Transparencies of eerie images of water shimmer on the stage. Political prisoners during the Dirty War were routinely drugged and pushed from planes into the Atlantic Ocean.

A New Adaptation to a 13th Century Work

Bacalov, whose film score for the 1994 movie Il Postino won an Oscar, lives in Italy, where the opera debuted. He says he modeled Estaba la Madre after the 13th century work Stabat Mater, Latin for "The Mother Was There."

Stabat Mater is a hymn by a Franciscan monk that describes the lamentations of the Virgin Mary before the body of her crucified son. Verdi, Rossini and the 18th century composer Giovanni Battista Pergolesi put their own stamp on the work.
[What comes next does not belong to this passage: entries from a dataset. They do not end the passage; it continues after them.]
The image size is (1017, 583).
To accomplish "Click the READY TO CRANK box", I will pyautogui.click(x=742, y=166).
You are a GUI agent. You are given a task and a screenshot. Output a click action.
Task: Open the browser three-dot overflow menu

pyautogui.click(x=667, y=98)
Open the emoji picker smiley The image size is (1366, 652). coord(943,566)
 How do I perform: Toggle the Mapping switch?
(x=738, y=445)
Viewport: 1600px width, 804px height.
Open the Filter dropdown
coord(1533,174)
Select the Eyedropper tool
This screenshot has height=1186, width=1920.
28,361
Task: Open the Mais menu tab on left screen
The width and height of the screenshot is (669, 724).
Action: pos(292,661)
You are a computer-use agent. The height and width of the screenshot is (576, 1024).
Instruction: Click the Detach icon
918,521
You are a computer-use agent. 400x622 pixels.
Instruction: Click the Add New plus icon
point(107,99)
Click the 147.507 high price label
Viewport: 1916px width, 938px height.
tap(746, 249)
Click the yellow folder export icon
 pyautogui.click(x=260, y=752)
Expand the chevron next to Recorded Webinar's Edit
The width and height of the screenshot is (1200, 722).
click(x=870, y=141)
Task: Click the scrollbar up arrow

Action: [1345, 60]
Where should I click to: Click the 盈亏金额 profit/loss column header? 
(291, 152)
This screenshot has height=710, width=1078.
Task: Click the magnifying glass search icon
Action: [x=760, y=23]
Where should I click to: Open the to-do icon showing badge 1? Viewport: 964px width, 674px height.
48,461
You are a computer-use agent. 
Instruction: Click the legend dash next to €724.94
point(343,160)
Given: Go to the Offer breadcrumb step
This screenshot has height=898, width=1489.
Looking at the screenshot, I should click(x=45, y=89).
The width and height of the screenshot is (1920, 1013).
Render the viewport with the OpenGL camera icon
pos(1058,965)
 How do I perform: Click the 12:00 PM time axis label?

But Carlos Branca, the director of Estaba la Madre, says this latest interpretation has a special intensity.

"In Argentina, the pain of the mothers who lost their children has been compounded by the fact that in thousands of cases, there was no body over which a mother could weep," Branca says.

Three-Tiered Society

The set, composed of a three-story structure, reflects Argentinian society. Branca says the characters representing power — the military and the clergy — occupy the upper floor, prisoners and their torturers take the mid-section, and the mothers act out their stories on the ground level.

At one point on the darkly lit stage, the upper tier fills with cardinal-red cloaked clergy. Their backs facing the audience, Branca says, they symbolize the indifference of some high-ranking church officials toward the atrocities of the junta. The third mother, Angela, visits the local monsignor, looking for her missing son — a young priest who works in the slums. She sings of the cleric's treachery.

You know him, you ordained him. ...

You know well he's no terrorist.

Why did you or they take him away?

Grandmothers of the Plaza de Mayo

Estela Carlotto, whose own daughter disappeared and was later executed, says clergymen demanded money when she sought their help. Carlotto was instrumental in bringing Estaba La Madre to Argentina, an opera that captures experiences like hers. Carlotto recalls the night police summoned her to retrieve her daughter's disfigured body.

"My husband identified her. He didn't want me [to] see her. Her face had been totally destroyed," Carlotto says. "I wanted an autopsy, but no doctor would perform one out of fear. That injustice and that pain transformed me into a fighting woman."

Carlotto went on to become the president of the Grandmothers of the Plaza de Mayo, who continue to search for their grandchildren — infants who were born in illegal detention to mothers who disappeared or were killed.

The Finale

The climax of Estaba la Madre features the fourth mother, who is so overcome with grief that she neither speaks nor sings. She watches as the limp body of her daughter, a union organizer, is cut down from the hangman's noose and laid in her arms.

"Who would not weep, torn apart, in the face of so much agony?" the chorus sings. "Never again."

Bacalov's opera about the political affairs of men is in the end a tragedy about the sorrows and the strengths of women.

"In this opera — as in our history — three women with handkerchiefs went out to struggle for their disappeared children," Branca says. "The men didn't go. The women went out to look for the truth. They gave us strength."

The curtain falls to thunderous applause. It is as much for the glorious music as it is for the mothers of the disappeared who rise from their seats in the audience wearing their white kerchiefs.